Desiree had been burning through my bookshelf at an impressive rate. I understood the impulse to disappear into something fantastic, something wildly different than her real life. I would too if I were her. I had done the same thing in the desert. Some of the books on that shelf had been packed away in my rucksack, sand still trapped in between pages from nations far away.
I had decided to go ahead and run the electricity in the cabin full on. It would help make her more comfortable, albeit it meant that I would need Brett to go into town for refueling supplies sooner. The crank radio was good for a little music in the kitchen, but I was considering turning on the television and watching a movie. I had yet to show her the hidden bookshelf of DVDs in the TV cabinet. I wasn’t sure if she was going to like many of the ones I had in there, but at least it would provide a little more escape for her if she got much more stir-crazy.
With dinner finished, I poked my head into the bedroom. The sun had just set, and she had turned on the lamp by the bed to keep reading. I must have startled her by appearing in the doorway because she jumped a little and slammed the book shut, almost like she was ready to chuck it at me.
“Dinner’s on,” I said.
“Oh, thank you,” she said.
I went back into the kitchen and made plates for the two of us, bringing them to the table and setting a place for each of us. She joined me a moment later, the book still in her hand. Placing it on the coffee table in the living room, she sat down across from me and began to poke at the side salad first.

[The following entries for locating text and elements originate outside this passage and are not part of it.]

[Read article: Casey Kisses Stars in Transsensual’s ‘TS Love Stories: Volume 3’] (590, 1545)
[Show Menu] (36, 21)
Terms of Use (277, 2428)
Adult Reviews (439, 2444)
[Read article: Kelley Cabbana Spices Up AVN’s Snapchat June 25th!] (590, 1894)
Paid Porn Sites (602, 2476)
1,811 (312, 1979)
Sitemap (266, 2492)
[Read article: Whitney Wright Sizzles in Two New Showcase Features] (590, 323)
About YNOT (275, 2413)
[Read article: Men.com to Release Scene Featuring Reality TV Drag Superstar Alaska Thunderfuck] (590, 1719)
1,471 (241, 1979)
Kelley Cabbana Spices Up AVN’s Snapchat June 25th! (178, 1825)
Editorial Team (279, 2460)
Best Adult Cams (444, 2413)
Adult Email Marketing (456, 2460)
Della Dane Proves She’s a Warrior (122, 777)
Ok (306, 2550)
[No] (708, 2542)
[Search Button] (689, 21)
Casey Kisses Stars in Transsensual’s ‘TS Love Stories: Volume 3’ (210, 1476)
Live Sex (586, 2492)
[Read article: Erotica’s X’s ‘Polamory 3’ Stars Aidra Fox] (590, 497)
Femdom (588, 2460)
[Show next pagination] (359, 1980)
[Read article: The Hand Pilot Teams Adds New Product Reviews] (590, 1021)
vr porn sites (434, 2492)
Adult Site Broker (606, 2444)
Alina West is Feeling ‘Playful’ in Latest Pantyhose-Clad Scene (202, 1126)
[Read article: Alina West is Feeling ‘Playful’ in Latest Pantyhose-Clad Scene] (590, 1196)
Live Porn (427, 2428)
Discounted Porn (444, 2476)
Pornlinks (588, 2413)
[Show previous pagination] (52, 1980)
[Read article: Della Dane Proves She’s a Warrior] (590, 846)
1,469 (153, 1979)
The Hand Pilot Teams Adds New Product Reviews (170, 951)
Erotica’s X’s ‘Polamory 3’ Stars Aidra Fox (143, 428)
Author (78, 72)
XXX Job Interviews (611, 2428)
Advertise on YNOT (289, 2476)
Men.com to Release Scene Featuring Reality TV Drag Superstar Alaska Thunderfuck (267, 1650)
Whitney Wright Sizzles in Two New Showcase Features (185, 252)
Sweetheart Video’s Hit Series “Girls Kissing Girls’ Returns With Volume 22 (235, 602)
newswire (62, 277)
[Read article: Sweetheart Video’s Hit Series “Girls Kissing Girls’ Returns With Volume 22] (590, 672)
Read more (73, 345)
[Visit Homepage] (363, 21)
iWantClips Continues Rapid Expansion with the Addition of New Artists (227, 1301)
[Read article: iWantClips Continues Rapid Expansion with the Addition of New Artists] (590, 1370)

We ate mostly in silence for a while. It was unusual for her not to say anything, and when I asked if she wanted extra cheese or pepper or salt, she simply shook her head rather than speaking. I glanced over at the book and then back to her, but her eyes still hadn’t left her plate.
“So, that book, I don’t remember it. Is it good?”
“It’s okay,” she said simply.
“What’s it about again?”
“A detective.”
I waited for more, but she didn’t seem to want to elaborate. Quietly, I put my fork down and leaned on my elbows.
“Hey,” I said. She looked up, finally, and our eyes met. There was an intensity in her gaze, like a hyper focus on something far away. She was looking at me, but she was also looking at whatever was occupying her mind. “What’s wrong?”
Those eyes, so severe and serious, suddenly burst into tears. She threw her hands up to cover them, the fork clanging against the plate and sending pasta sauce onto the table. I didn’t care about that, though. All I cared about was Desiree.